━━ Text extract ━━

After establishing a base case, the next steps are to model a 1-in-10-year a winter storm and a summer heat wave (hereafter labeled winter and summer stress scenarios) by scaling up the base case demand curve for a three-day period in the winter and a four-day period in the summer. The winter load curve was formed by manually inputting values to create a similar pattern to what was seen in both Winter Storms Uri and Fern, with the peak demand on the first evening reaching ~110 GW (see Figure 4). The summer load curve was derived by simply applying a multiplier to the model’s load shape that changed the peak value to ~125 GW (see Figure 5).
Matching Generation and Consumption in Electric Grids
Planning for electricity consumption growth not only involves understanding the larger systematic issues associated with annual load growth; seasonal, daily, and hourly consumption patterns also need to be considered. Because the electric grid must be perfectly synchronized at all times, the production and consumption of electricity are different from most commodities that have more flexibility in their supply chains. These unique characteristics are demonstrated by contrasting electricity production and consumption with the production and consumption of liquid transportation fuels.
In general, producing transportation fuels starts with the extraction of crude oil and transporting the crude oil to a refinery. At the refinery, the crude is processed into familiar liquid fuels such as gasoline, diesel fuel, and aviation fuel. The fuels are distributed by pipeline, barge, and truck to end use facilities (e.g., gas and diesel stations, aviation depots, etc.) where the fuel is stored until needed. There are also storage facilities along the distribution pathway. This massive amount of infrastructure is all designed to ensure the fuels are delivered when and where consumers need them.
The creation and delivery of electricity follow a parallel path. Gas, coal, and nuclear fuels are extracted, processed, and sent to power production plants, where they are converted into electricity. Wind and solar energy are extracted and converted into electricity all in one process. The electricity grid has a distribution system that delivers the electricity to end users including homes, businesses, and industrial facilities through a mix of high voltage transmission lines, substations, distribution lines, transformers and other equipment. The end result, as with liquid fuels, is real-time delivery of energy to consumers as they demand it.
A key difference between the liquid fuel supply chain and electricity production is the lack of sufficient electricity storage to cover both regular and irregular changes in demand. The grid has historically relied on the ability of gas and coal generators to adjust their output to match demand, which must be done every second of every day, unlike liquid fuel delivery systems that have more flexibility to absorb supply disruptions. While the capacity of battery systems is growing, the amount of energy they store is currently thousands of times smaller than just the amount of energy in stored natural gas in the U.S., much less the amount of energy stored in other liquid fuels (EIA, n.d.; SEIA, 2026). Therefore, the ability of batteries to assist in high capacity, long-duration winter storms is still limited.

━━━
━━ Collected material ━━

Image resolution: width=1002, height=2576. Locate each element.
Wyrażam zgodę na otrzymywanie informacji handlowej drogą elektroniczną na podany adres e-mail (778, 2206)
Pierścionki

━━━

● **To do**
1 – In the text on electric grid planning, what peak value does the summer load curve reach?
2 – Please continue the text on electric grid planning from its last sentence onward.

● **Outputs by task**
1 – About 125 GW.

2 –
The problem the grid now faces is that intermittent wind and solar are relied upon more and more for capacity during extreme weather events, instead of just as marginal resources. The effective “energy storage” capacity provided by gas and coal power plants that ramp their output to match demand is slowly being eroded. Batteries that can manage intermittency are getting cheaper, but it is still nearly 5-10 times more expensive to store electricity in a battery than it is to burn stored energy from natural gas (EIA, 2026; Cole et al., 2025, p. v). While batteries can complement gas, coal, and nuclear generation and help with grid operations, relying on them to fully replace that dispatchable generation is a risky proposition that would require massive expenditures to manage effectively.
IMPACT OF A SIGNIFICANT WINTER STORM IN 2030
A key challenge with winter storms in Texas, which was exhibited in Winter Storms Fern and Uri, is that wind and solar production tend to decline at the same time demand is at its highest. To model that outcome here, we reduced wind generation by 40% compared to the base case model, roughly matching the low 10% wind profile in ERCOT’s most recent resource adequacy models (ERCOT, 2025d, p. 22). Solar generation was reduced by 50% compared to the base case, and thermal power plant outages were set at about 10 GW, which is comparable to what was experienced during Winter Storm Fern (Woodfin, 2026, p. 12) and comparable to ERCOT’s latest assessments (ERCOT, 2025a, p. 16).
Figure 6 shows the generation and load profile for the modeled storm. Almost as soon as demand begins rising above the baseline, supply is not able to keep up due to low wind conditions. Even when there is just enough supply, transmission constraints appear to be creating small gaps that keep the system from avoiding outages. Without any excess power to recharge the large quantity of batteries on the system, those batteries are unable to fill in the gaps. While Winter Storm Fern showed batteries are willing to wait until the peak of the storm to discharge (unlike the model here that shows them discharging very early on), they will still have only one opportunity to discharge across the three days of the storm.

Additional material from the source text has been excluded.